The private land and hayfields had plenty of critters, and some were really nice. Just no one would allow hunting them, so onward and upward I went. Imagine my consternation when I couldn't find a single antelope up in the usual windy haunts. Planned to come up one drainage, hunt across the tops, and go back down to the reservoir in another drainage. The scenery was gorgeous, and worth the drive. Up towards the head of La Barge Creek, I spotted some deer and a few elk.

Came around a mountain top, and what do you think I found? Yep, 9000 feet and they are putting a well right on the middle of the ridge above one of the great waterholes in that basin. I talked with an older couple who have a cabin up there, and they said they started the well about 30 days ago and the animals just left. Couldn't stand all the heavy truck traffic. So much for that idea!!!!!

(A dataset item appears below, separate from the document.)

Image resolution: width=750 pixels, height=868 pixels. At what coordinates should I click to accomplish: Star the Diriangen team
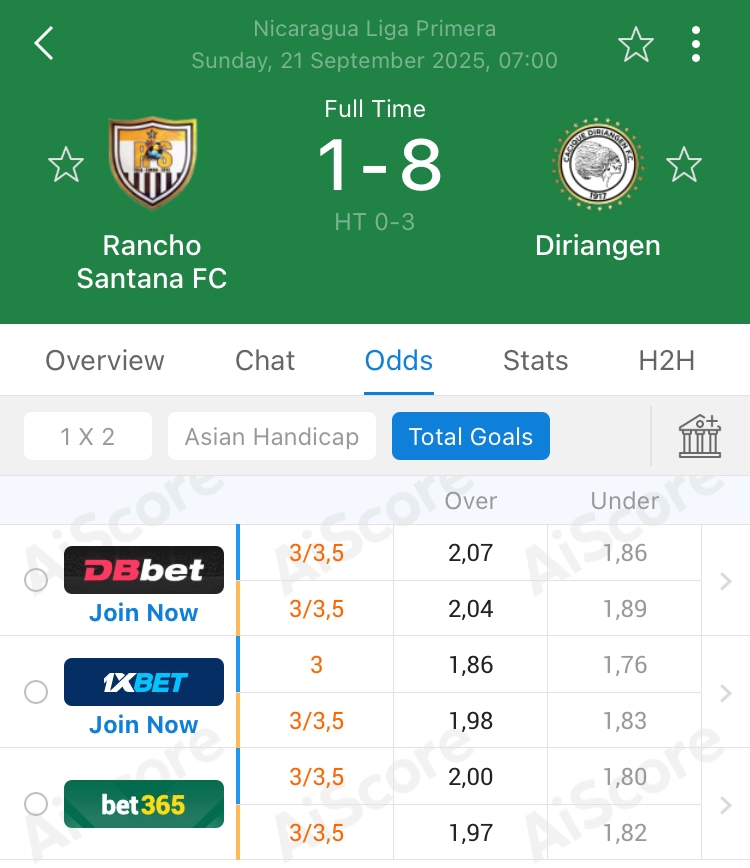(684, 164)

Headed back down off the top and went back to the desert again, after the disappointment with the drilling. The sun was getting lower and animals I had missed the first go-round were getting up and moving. Nothing like low angle sunlight to make antelope shine in the sage! By dark I had seen over 50 bucks and 300 total, but just nothing I really got excited about. I had put in the muzzleloader for the buck I was hoping for, and the 7mm Mag in case I saw one of those OMG bucks at 500 yards. Never saw a rifle quality buck at all. Logged over 300 miles in 12 hours, and I had a sore butt and back, tired feet and could use an aspirin or two for eye strain. Headed back to Kemmerer to give myself a treat, and try out the new Best Western motel. Great place to stay and the morning breakfast would be a heck of a lot better than granola and yogurt out of the cooler, while wrapped in the sleeping bag in the car.

The 50/50 chance of rain the Weather Channel was predicting came down all night and it was a mess in the morning. My thoughts of long-range glassing the flats for promising candidates was looking pretty iffy. The upper reaches of Ham's Fork and Fontenelle were totally socked in with lightning in abundance. I figured it was back on the flats and I would make the best of it. Hard to glass for speedgoats, when its like this outside.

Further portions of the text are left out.